### Text excerpt
****************
A FEW days ago the Times broke the story of a leaked memo from Whitehall, in which it was claimed that the government is considering economy-wide carbon taxes. Amongst the most troubling of these interventions were demands from academics and campaigners that the price of domestic gas, meat and cheese must be increased to change our behaviours. Such was the scale of the instant blowback that by the evening the Sun reported the idea had been thoroughly nixed by Number 10. Poof! The ambition which had for decades underpinned climate lobbying and policymaking evaporated in hours.
As science writer Matt Ridley explained the following morning on Julia Hartley-Brewer’s TalkRadio show, the era of banal ecological platitudes was over: ‘It was always going to be clear that the cost was going to land on ordinary people because there’s no way you can change people’s behaviour without putting up their gas bills etc.’ The green crap had just got real, and the cold reality of setting emissions reduction targets had been revealed.
For years, I have been arguing that the climate change agenda lacks any democratic foundation and that its ideological underpinnings have neither been exposed nor tested at the ballot box. The points are abstract, but the questions are simple enough: what kind of world do environmentalists want to create, and how do we get there? We should not take them at face value, but detail is hidden behind the abstract nature of climate policymaking: remote supranational political institutions, far-off targets, meaningless percentages, and ideologues hiding behind scientific factoids. (Not to mention an atmosphere of high-pitched moral screeching against ‘deniers’.) Most people have better things to do than unpick it all: bringing up families, working, running businesses.
In my recent research on the Climate Assembly for the Global Warming Policy Foundation, I pointed out the consequences of policy-making without mandates. Carbon technocrats have been desperate to find ways around the problem of democratic legitimacy that has haunted climate policy-making since the 2008 Climate Change Act made emissions-reduction ‘legally binding’. The green blob, and the MPs that seem to hang on their every word, knew that voters do not share their view of the ‘climate emergency’. The Assembly – a supercharged focus group – was therefore convened to stand as a sample of public opinion, the logic being that if you could persuade 108 ordinary people of the need to get to Net Zero, the wider public would accept the Assembly’s ‘recommendations’.
****************
### Written problem 1
In the climate policy commentary, write out the passage that starts at the words "As science writer" and ends after the words "had been revealed.".
### Written problem 2
Render this sentence from the climate policy commentary in Spanish: "Most people have better things to do than unpick it all: bringing up families, working, running businesses."
### Written problem 3
According to the climate policy commentary, which law made emissions reduction "legally binding"?
The items come from a source separate from the climate policy commentary.
****************
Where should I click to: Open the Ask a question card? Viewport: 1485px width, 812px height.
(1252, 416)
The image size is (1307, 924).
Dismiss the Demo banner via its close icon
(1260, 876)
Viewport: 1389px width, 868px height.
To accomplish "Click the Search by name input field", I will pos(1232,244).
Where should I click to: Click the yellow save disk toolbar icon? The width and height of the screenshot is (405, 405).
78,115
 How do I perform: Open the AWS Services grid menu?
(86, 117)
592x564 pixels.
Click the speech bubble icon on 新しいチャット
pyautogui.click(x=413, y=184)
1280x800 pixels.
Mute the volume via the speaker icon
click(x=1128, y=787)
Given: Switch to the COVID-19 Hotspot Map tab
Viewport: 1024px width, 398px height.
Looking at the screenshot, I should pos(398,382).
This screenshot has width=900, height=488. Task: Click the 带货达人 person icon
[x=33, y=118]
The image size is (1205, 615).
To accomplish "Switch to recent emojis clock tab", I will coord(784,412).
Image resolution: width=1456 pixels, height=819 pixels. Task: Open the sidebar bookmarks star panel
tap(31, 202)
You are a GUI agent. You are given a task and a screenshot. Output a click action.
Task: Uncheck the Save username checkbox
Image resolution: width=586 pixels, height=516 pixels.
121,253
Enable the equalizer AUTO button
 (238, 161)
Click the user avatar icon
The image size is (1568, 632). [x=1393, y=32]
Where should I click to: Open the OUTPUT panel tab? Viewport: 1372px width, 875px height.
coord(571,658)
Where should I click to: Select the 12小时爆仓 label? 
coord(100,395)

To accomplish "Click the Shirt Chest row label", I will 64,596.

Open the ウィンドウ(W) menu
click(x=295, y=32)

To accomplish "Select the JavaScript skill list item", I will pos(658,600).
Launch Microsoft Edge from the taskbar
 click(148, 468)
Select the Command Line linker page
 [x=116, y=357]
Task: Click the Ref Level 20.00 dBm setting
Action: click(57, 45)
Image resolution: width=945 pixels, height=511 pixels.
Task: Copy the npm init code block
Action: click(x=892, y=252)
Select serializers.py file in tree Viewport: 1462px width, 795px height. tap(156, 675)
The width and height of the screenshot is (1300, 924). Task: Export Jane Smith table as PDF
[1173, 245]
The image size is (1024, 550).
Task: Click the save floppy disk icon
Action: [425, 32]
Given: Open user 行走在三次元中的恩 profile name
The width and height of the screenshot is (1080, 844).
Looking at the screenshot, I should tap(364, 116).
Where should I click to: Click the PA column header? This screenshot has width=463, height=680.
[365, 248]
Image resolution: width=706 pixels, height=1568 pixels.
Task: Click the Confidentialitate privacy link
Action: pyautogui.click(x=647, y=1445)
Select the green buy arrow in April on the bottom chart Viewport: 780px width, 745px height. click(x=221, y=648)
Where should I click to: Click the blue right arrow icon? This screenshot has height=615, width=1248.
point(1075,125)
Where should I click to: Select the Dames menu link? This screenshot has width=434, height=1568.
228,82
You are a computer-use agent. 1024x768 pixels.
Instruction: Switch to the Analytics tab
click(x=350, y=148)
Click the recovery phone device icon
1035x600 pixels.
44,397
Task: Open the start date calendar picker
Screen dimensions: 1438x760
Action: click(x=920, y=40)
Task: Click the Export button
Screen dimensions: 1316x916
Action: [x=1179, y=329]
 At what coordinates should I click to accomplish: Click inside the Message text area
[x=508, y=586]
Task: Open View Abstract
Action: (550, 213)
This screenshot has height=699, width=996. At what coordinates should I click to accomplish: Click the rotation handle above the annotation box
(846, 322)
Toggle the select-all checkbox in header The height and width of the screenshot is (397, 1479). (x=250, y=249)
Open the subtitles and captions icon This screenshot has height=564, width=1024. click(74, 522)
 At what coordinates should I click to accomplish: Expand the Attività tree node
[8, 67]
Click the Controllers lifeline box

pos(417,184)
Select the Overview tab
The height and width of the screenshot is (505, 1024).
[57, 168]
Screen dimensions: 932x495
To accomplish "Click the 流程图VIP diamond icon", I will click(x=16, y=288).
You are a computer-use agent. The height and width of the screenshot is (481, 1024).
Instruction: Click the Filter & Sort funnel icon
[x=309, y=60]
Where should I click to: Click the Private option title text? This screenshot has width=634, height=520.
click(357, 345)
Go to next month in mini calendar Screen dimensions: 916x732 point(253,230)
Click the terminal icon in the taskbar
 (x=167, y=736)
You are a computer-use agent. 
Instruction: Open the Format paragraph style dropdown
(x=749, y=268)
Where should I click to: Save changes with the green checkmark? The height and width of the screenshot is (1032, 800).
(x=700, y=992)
****************
### Result 1
As science writer Matt Ridley explained the following morning on Julia Hartley-Brewer’s TalkRadio show, the era of banal ecological platitudes was over: ‘It was always going to be clear that the cost was going to land on ordinary people because there’s no way you can change people’s behaviour without putting up their gas bills etc.’ The green crap had just got real, and the cold reality of setting emissions reduction targets had been revealed.

### Result 2
La mayoría de la gente tiene mejores cosas que hacer que desentrañarlo todo: criar a sus familias, trabajar, dirigir negocios.

### Result 3
The 2008 Climate Change Act.